Forest Watchers Update Clearcut Data

by John Hall
Calaveras Enterprise, November 15, 2005

The Ebbetts Pass Forest Watch barely registers on the radar of logging giant Sierra Pacific Industries, if at all, but the group is hoping a new program will help make its presence felt.

Ebbetts Pass Forest Watch was created in 2000 "to protect, promote, and restore healthy forests and watersheds to maintain the quality of life in the Sierra Nevada."

"SPI filed timber harvest plans for 51 units, 49 of them clear cuts," Ebbetts Pass Forest Watch president Bruce Castle said. "We’ve been working on this, educating people, ever since. To date, we have not slowed down clear cutting in the Sierra. SPI doesn't pay a lot of attention to us at this time, and will continue not to until we pose some kind of threat."

That threat may come in the form of a new program, the Community Action Project, through which Ebbetts Pass Forest Watch will help citizens shape or change the rules that affect the lives of Calaveras County inhabitants, and actively support other groups whose issues are in line with its philosophy.

"It will be an outreach program to several areas of the county’s development," Castle said. "Calaveras County had 40,000 people in the 2000 census. Unless something changes, I would expect that in 2025 there will be 125,000 or more. The challenge is for the citizens to slow it down."

The organization also may collaborate with the Sierra Club, combining experience and knowledge of clear cutting and numbers of members in a "Stop Clear Cutting California" campaign.
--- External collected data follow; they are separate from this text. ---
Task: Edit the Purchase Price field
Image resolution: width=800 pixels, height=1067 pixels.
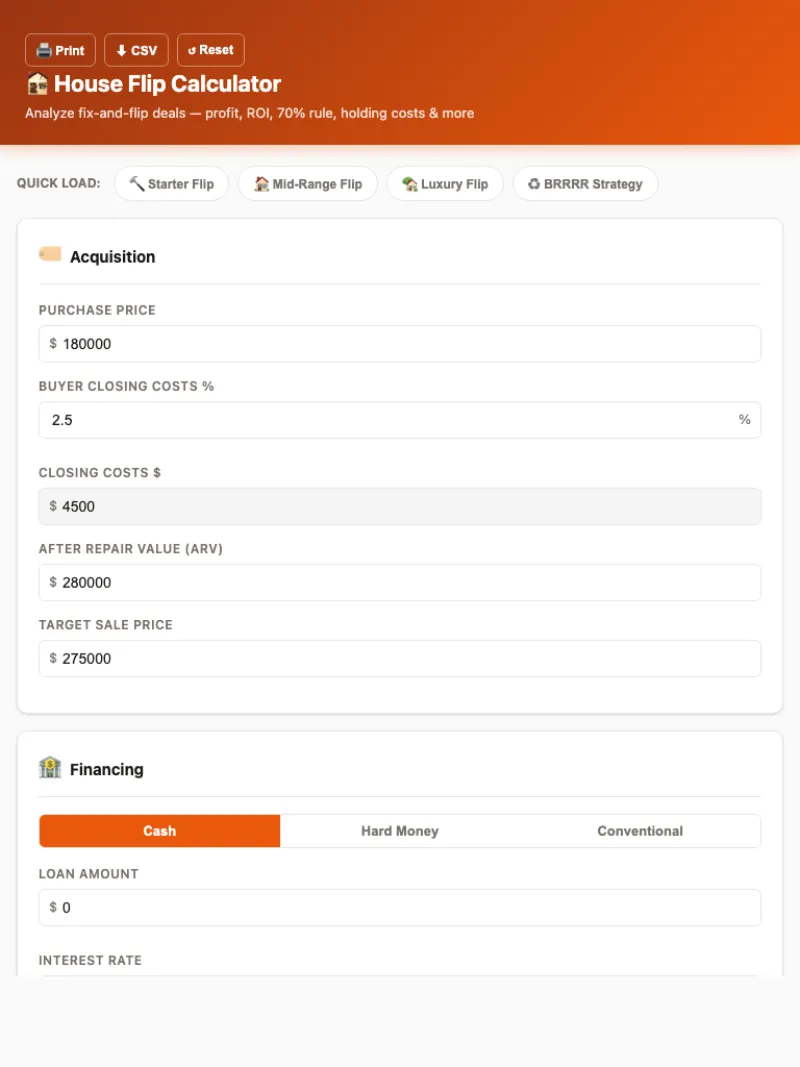Action: click(x=400, y=344)
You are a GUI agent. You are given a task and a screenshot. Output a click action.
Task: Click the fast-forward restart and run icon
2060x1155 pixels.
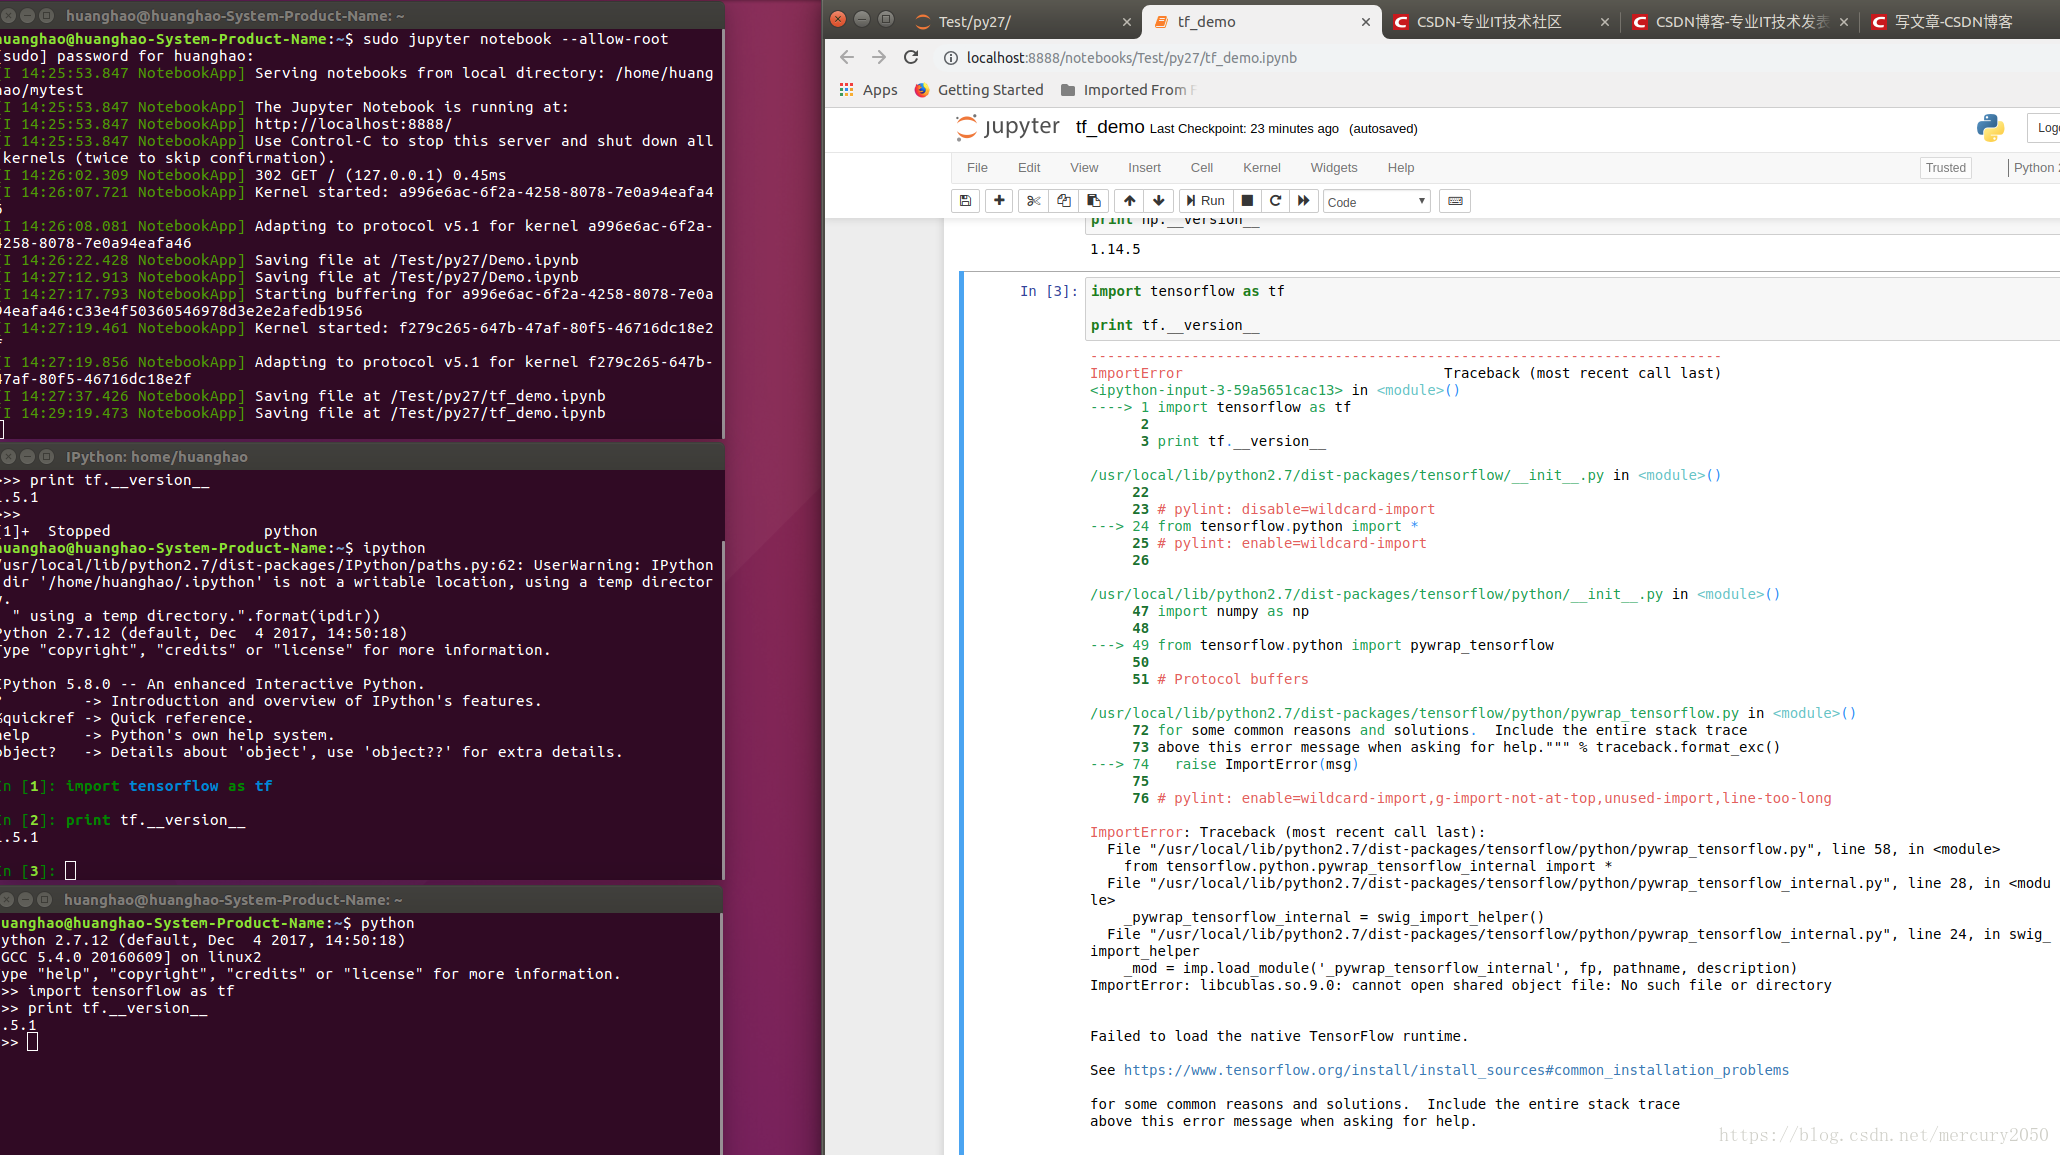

Last week, Castle and Ebbetts Pass Forest Watch board member Barry Boulton took a flight in a four-seat Cessna 210 from Calaveras County’s Maury Rasmussen Field to update the organization's aerial photographic data of timber harvesting in Calaveras County watersheds.

The airplane's owner and pilot, Saul Chaikin, is a volunteer with LightHawk, a Lander, Wyo., based environmental aviation organization. LightHawk arranges flights with its volunteer pilots and their airplanes for partner organizations, the media, decision-makers, community members and researchers.

"We've been able to tap into them for the past three or four years," Castle said.

While Castle provided direction and commentary, Boulton shot image after image of the scenery below.

"We took Mike Chrisman, California Secretary for Resources, up in August," Castle said. "We also took Paul Stein, now chief deputy director of Fish and Game, for a flight. We couldn't get him to go when he was county supervisor for District 2."

One area of interest was land surrounding the South Grove of Calaveras Big Trees State Park.

“Sierra Pacific Industries owns land on three sides of the South Grove, Castle said. "Clear-cutting as SPI's preferred method of timber harvesting is very distressing to people living around the South Grove."

Other areas of particular interest were in the drainages of the South Fork of the Mokelumne River, Forest Creek and North Fork of the Mokelumne River.

"Seven timber harvest plans were filed on the South Fork of the Mokelumne in 2002," Castle said.

This article appeared in the November 15, 2005 issue of the Calaveras Enterprise.